I used to work on this stuff.[1] Raibert's insight was that balance dominates
gait. My insight was that slip control dominates balance. On flat surfaces,
slip control isn't a big issue, but on hills, it dominates the problem.

Here's a simple example of a two-point boundary value problem. Suppose you
want to accelerate an stationary object so that at time T1 it has velocity V1
and position P1. Your only controllable variable is acceleration, but you can
change that over time. No constant acceleration will do this. You're going to
need a changing acceleration. For this particular problem, there are closed-
form solutions. Look up "shooting method" for how to solve this in general.

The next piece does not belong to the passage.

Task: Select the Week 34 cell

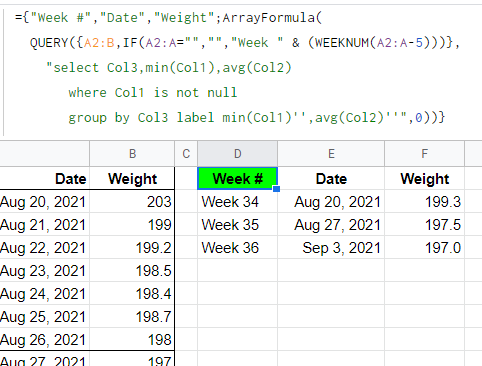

An appropriate use of machine learning here would be to correct for small
errors. You can calculate an idealized solution from the dynamics, and when
you use it on a real robot, it will probably be somewhat off. That's when it's
appropriate to use machine learning, or at least hill-climbing, to tweak the
tuning parameters until it's on target.

Obligatory Freefall: [2]

[1] [https://www.youtube.com/watch?v=kc5n0iTw-
NU](https://www.youtube.com/watch?v=kc5n0iTw-NU) [2]
[http://freefall.purrsia.com/ff2900/fc02895.htm](http://freefall.purrsia.com/ff2900/fc02895.htm)

------
kahrkunne
This is the third time I've read this title and the third time I got the
meaning of "agile" wrong... HN is doing things to my brain.

------
M_Grey
Very cool little robot, and a great article.